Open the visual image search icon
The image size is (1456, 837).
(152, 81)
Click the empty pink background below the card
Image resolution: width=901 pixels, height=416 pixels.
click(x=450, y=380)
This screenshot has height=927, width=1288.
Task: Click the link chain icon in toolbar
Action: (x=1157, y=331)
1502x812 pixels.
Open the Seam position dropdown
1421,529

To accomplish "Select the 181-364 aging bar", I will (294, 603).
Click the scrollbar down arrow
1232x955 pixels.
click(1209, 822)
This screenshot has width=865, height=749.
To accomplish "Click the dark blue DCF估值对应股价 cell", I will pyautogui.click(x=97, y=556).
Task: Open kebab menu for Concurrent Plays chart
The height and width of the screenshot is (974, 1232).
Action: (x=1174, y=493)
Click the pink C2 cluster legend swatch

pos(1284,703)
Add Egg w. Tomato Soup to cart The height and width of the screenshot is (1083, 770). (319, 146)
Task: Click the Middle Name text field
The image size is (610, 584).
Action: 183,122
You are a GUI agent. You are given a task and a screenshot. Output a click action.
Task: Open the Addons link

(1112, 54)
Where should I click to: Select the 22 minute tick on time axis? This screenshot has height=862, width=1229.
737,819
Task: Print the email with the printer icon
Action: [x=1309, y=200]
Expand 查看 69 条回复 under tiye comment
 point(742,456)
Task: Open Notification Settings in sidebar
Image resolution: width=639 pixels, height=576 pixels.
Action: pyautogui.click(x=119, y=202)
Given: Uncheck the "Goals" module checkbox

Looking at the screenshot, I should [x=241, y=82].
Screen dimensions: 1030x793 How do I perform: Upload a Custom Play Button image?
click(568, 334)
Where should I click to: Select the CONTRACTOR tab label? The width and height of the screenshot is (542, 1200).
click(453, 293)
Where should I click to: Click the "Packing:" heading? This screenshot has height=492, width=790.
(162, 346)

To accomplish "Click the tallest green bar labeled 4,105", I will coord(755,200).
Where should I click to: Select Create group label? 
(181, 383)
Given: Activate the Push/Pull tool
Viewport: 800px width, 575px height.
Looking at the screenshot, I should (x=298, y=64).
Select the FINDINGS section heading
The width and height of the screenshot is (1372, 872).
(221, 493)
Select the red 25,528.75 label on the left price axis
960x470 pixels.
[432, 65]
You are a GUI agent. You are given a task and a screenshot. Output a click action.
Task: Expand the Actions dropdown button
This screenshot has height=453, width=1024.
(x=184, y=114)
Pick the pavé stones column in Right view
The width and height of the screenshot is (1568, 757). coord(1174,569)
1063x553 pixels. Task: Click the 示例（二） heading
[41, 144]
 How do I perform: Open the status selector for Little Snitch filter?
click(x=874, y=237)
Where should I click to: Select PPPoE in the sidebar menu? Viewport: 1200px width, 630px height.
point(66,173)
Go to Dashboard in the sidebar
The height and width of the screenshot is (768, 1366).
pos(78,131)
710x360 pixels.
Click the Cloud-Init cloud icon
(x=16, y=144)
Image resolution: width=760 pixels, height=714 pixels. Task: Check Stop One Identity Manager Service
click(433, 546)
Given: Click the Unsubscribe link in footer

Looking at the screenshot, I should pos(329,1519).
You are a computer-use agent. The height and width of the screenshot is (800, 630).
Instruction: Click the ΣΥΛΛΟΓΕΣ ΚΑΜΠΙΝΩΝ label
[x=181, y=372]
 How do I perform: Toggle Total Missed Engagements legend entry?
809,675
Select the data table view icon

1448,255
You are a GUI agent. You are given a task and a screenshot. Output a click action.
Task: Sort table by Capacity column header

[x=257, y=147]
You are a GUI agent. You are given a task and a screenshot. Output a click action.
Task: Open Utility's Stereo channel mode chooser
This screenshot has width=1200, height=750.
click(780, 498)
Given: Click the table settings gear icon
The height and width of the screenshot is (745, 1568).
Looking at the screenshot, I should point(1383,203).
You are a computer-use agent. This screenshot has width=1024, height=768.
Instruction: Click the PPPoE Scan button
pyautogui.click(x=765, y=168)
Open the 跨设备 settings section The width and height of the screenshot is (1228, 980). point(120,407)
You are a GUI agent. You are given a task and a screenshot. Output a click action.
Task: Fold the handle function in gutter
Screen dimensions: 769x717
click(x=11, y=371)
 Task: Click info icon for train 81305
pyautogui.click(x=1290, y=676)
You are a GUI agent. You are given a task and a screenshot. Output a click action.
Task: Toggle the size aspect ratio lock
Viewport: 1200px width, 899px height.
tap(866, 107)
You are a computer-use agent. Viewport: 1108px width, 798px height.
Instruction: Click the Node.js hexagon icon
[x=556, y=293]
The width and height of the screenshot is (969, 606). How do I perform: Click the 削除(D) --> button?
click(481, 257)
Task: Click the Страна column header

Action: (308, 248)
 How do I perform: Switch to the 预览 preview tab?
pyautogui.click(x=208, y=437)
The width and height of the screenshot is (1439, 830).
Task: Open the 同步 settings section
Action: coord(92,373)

* * *

Taking the entries above, restate exactly those lines that fall between the line with "Pick the pavé stones column in Right view" and the line with "You are a computer-use agent. The", keeping both of those lines too.

Pick the pavé stones column in Right view
The width and height of the screenshot is (1568, 757). coord(1174,569)
1063x553 pixels. Task: Click the 示例（二） heading
[41, 144]
 How do I perform: Open the status selector for Little Snitch filter?
click(x=874, y=237)
Where should I click to: Select PPPoE in the sidebar menu? Viewport: 1200px width, 630px height.
point(66,173)
Go to Dashboard in the sidebar
The height and width of the screenshot is (768, 1366).
pos(78,131)
710x360 pixels.
Click the Cloud-Init cloud icon
(x=16, y=144)
Image resolution: width=760 pixels, height=714 pixels. Task: Check Stop One Identity Manager Service
click(433, 546)
Given: Click the Unsubscribe link in footer

Looking at the screenshot, I should pos(329,1519).
You are a computer-use agent. The height and width of the screenshot is (800, 630).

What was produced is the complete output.